▶ [GOAL OF THE EXERCISE]: Turn the entries, from the line containing "Given: Select 検索のためのフルテキスト抽出 tree item" through the end of the entries, into a Markdown table with the columns Row and Line, numbering each row and skipping blank lines. Leave the pictures out of your table.

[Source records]
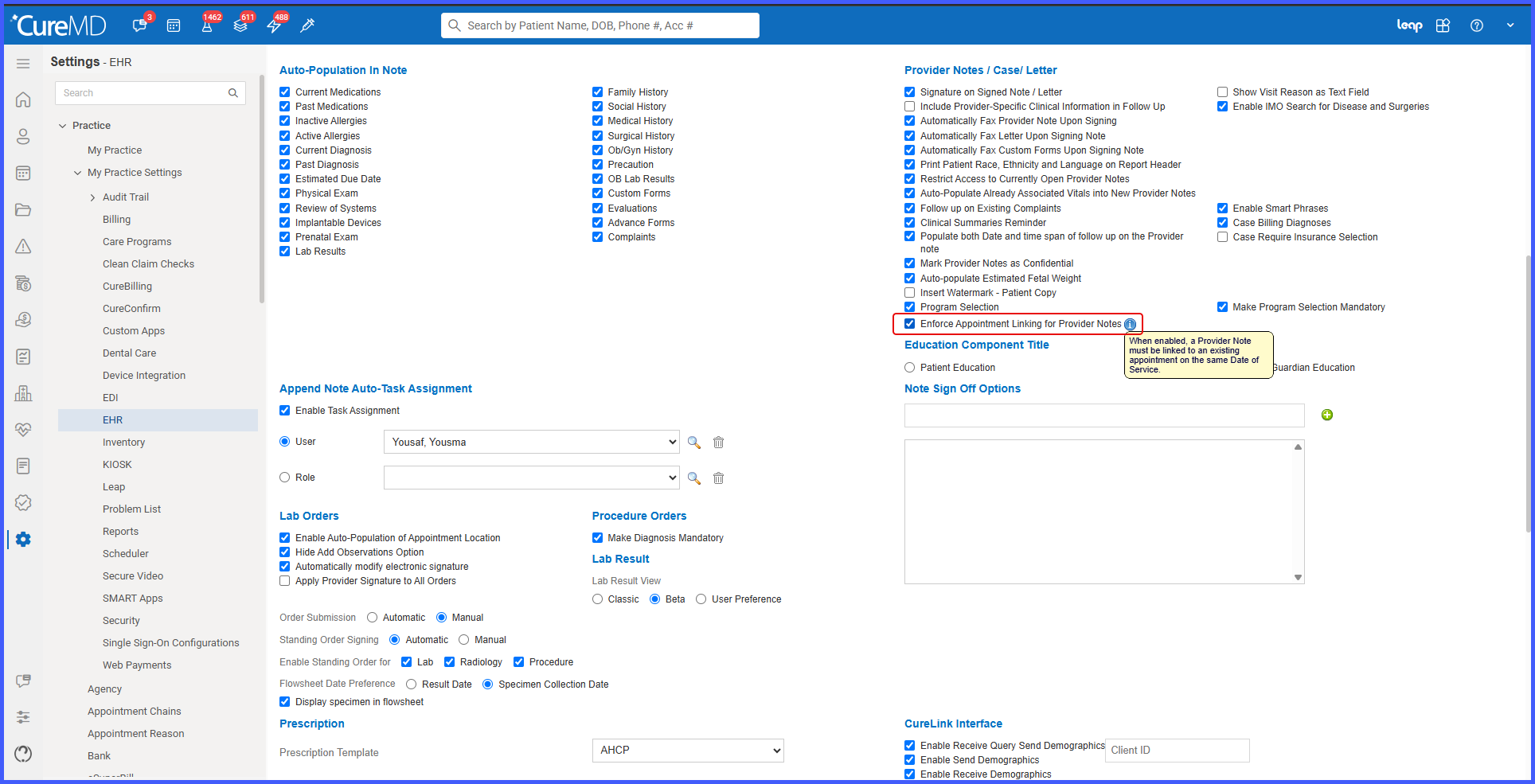This screenshot has width=1535, height=784.
Task: Expand the Audit Trail tree node
Action: point(92,197)
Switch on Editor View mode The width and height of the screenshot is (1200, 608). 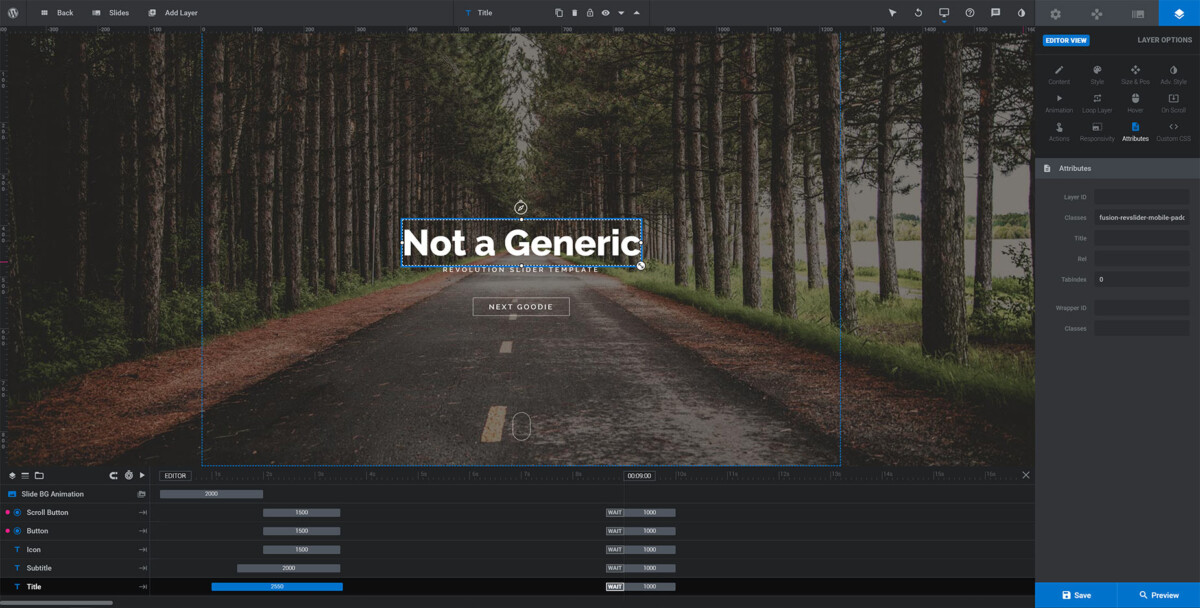click(1065, 40)
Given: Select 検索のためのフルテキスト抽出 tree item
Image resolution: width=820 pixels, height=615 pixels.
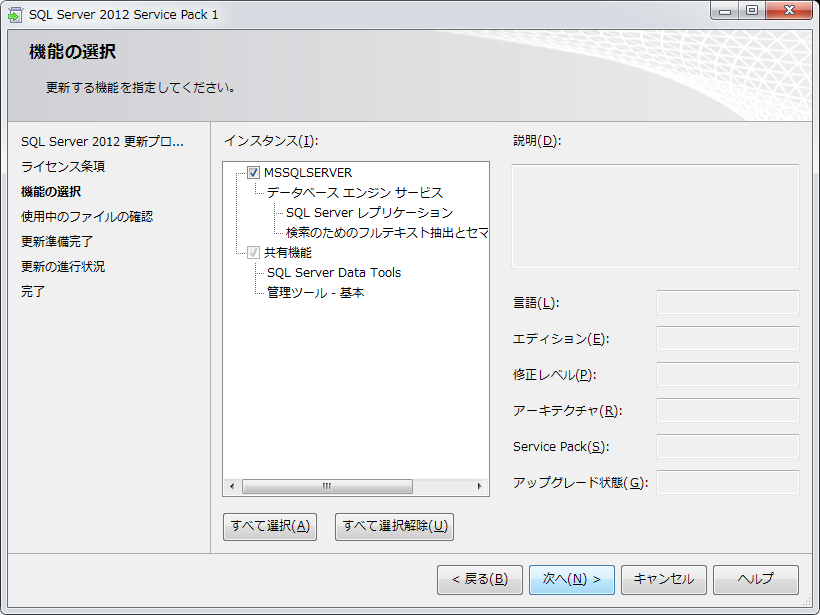Looking at the screenshot, I should click(x=386, y=233).
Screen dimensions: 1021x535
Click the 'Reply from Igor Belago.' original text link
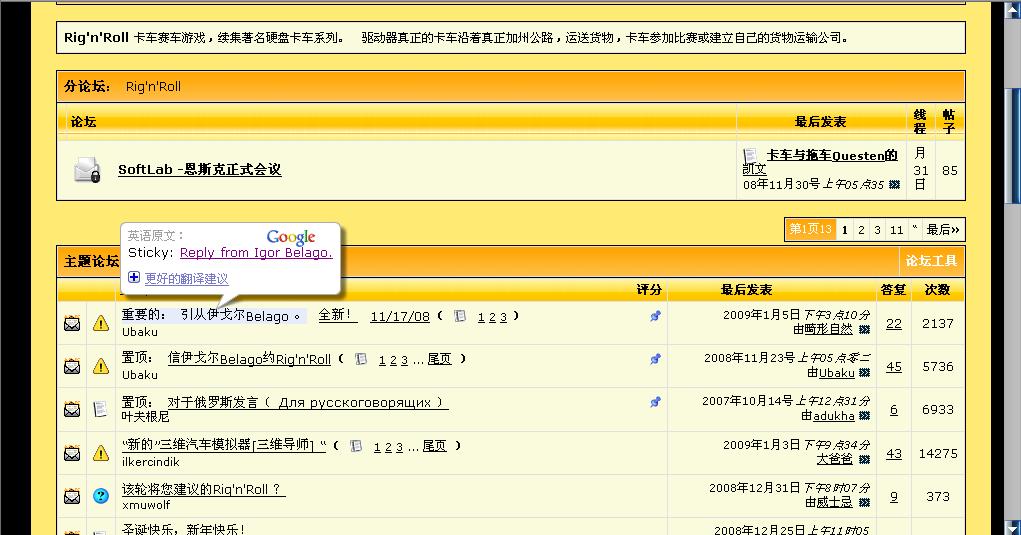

▶ [EXERCISE SOLUTION]:
| Row | Line |
|---|---|
| 1 | Given: Select 検索のためのフルテキスト抽出 tree item |
| 2 | Image resolution: width=820 pixels, height=615 pixels. |
| 3 | Looking at the screenshot, I should click(x=386, y=233). |
| 4 | Screen dimensions: 1021x535 |
| 5 | Click the 'Reply from Igor Belago.' original text link |